When fractography alone is not enough
In simpler cases, a good reconstruction of the source, growth direction, and operating conditions is sufficient. In more complex cases, fracture mechanics comes into play. Wulpi proposes a very useful conceptual model here: a structure’s resistance to fracture depends on three interrelated factors – namely, the applied stress, the crack length, and the material’s resistance to crack propagation, or toughness. This organizes our thinking better than simply asking whether the material was strong enough. A material can be strong in terms of its yield strength and yet still be dangerous if a crack of significant length already exists.
This is precisely what fracture mechanics contributes, as it does not merely consider the nominal stress in an undamaged cross-section but accounts for the presence of a crack as a local stress concentrator. In a linear-elastic framework, it is assumed that cracks and discontinuities are inherently present, and the analysis focuses on when such a defect becomes critical. For a failure analyst, this raises practical questions: what was the crack length when it entered the unstable propagation range, could the part still operate safely, and what level of NDT inspection or maintenance does a given type of structure require?
Fracture mechanics does not replace classical damage analysis; rather, it complements it. Fractography tells us where and how the fracture occurred. Metallography and materials testing tell us what we were dealing with. Fracture mechanics allows us to assess whether the crack size and stress state were already critical. This is usually the point at which damage analysis moves from describing the damage to a level where we can predict when a similar failure will become inevitable.
Why Does Metal Break?
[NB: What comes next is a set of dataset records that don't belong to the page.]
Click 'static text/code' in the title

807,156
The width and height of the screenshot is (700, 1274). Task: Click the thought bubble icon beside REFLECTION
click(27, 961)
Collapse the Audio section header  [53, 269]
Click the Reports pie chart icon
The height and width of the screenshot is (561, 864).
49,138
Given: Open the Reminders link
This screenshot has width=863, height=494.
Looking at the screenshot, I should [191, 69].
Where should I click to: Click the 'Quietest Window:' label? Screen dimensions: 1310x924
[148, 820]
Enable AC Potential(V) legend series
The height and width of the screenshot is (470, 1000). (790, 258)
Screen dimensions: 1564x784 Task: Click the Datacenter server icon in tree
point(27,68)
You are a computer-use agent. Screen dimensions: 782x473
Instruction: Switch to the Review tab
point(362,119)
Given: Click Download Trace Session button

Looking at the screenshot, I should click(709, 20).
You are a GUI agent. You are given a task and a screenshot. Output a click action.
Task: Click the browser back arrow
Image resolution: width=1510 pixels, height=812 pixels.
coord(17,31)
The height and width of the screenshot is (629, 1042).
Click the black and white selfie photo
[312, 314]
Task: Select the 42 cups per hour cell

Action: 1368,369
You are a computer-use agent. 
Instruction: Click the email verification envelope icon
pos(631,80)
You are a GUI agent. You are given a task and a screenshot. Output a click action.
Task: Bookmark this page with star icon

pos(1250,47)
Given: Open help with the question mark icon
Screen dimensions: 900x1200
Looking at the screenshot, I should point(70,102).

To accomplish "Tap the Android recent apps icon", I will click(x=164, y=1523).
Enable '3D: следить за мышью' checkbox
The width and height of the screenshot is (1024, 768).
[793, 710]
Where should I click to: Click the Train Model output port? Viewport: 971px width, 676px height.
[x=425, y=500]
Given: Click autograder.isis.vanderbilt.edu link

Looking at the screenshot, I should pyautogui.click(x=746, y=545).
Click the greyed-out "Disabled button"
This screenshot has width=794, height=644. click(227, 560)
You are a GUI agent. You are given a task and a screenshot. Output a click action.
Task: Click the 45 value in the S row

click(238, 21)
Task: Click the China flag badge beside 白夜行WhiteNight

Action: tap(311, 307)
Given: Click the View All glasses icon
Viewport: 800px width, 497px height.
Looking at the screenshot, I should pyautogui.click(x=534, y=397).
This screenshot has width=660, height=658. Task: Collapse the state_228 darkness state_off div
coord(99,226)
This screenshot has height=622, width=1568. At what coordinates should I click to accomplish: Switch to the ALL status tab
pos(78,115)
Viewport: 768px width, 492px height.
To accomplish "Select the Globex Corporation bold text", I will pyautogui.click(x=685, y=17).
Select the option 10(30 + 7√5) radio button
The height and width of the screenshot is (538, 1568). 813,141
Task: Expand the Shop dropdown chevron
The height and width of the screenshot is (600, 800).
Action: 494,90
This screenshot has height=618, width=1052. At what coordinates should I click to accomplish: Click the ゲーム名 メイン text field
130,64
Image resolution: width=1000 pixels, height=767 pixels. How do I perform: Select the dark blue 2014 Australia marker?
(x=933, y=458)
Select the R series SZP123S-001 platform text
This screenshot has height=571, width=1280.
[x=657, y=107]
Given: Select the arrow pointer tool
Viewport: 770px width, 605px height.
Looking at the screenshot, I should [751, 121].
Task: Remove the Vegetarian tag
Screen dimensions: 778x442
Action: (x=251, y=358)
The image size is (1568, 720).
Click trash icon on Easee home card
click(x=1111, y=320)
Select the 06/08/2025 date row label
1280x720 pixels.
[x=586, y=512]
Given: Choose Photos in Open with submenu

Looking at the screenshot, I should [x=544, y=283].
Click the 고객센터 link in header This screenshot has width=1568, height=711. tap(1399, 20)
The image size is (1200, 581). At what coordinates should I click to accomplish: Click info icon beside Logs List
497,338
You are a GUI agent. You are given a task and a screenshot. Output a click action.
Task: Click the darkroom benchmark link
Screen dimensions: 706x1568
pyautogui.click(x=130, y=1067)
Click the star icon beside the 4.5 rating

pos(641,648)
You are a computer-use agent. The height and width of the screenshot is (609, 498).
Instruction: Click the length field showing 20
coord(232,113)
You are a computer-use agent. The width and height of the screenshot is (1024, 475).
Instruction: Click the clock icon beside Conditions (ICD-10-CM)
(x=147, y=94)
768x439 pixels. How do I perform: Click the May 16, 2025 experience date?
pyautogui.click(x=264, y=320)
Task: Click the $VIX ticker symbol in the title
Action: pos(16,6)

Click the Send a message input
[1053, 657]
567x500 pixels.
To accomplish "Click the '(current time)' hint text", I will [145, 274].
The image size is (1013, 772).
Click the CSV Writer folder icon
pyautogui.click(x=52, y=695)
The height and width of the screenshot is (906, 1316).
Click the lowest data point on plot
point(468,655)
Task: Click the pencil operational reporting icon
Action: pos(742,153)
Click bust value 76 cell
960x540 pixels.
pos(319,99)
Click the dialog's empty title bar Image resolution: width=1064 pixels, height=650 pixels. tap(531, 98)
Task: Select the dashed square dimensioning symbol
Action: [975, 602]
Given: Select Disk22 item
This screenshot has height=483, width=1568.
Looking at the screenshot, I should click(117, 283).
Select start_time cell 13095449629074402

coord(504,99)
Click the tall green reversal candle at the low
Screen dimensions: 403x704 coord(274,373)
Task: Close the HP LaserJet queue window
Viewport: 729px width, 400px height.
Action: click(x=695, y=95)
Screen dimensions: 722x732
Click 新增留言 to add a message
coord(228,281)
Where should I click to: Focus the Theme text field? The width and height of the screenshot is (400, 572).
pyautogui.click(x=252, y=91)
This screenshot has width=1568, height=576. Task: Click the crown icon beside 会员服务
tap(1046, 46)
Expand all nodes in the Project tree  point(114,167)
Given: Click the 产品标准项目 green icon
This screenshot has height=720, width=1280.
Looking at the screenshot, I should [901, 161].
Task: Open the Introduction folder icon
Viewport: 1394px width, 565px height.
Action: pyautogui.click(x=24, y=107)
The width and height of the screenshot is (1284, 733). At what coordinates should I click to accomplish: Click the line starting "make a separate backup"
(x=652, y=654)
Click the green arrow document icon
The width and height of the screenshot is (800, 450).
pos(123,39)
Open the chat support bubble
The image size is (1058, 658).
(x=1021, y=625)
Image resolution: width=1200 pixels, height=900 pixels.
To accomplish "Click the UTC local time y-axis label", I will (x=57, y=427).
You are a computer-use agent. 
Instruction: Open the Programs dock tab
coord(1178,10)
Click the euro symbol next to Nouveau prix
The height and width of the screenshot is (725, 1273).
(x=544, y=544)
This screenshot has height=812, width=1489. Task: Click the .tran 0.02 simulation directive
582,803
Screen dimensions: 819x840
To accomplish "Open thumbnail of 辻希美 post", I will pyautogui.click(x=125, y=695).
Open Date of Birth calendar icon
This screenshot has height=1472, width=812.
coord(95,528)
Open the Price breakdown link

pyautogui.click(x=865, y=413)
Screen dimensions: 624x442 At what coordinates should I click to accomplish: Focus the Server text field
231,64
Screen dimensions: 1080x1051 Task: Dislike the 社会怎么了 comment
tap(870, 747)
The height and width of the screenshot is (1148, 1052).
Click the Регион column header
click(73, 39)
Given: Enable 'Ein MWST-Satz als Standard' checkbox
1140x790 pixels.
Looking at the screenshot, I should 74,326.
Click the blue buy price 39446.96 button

An Introduction to Damage Analysis – Summary
Metal does not fracture on its own. It fractures when, at a specific location, a specific combination of stress history, geometry, material, manufacturing, and environment leads to the local fracture resistance being exceeded. Therefore, failure analysis is not about guessing the mechanism based on first impressions, but rather methodically reconstructing the fracture path. First, evidence must be secured, the fracture examined, and the source identified. Then, the evidence must be correlated with questions regarding design, fabrication, and operating conditions. Only then can the three basic paths of interpretation be meaningfully distinguished. Brittle fracture produces little deformation and progresses rapidly, often involving notching, tensile loading, and low temperatures. Ductile fracture shows prior plastic deformation and usually indicates overloading or insufficient safety margin. Fatigue fracture develops in stages, often during normal operation, and its essence is that the vast majority of the component’s service life is spent on crack initiation and growth before final failure occurs. In more complex cases, this picture is completed by fracture mechanics, which reduces the problem to the relationship between stress, crack length, and the material’s resistance to crack propagation. It is precisely this way of thinking that allows us not only to describe that a component has fractured, but to understand why it fractured and what needs to be changed so that the next one does not fracture in the same way.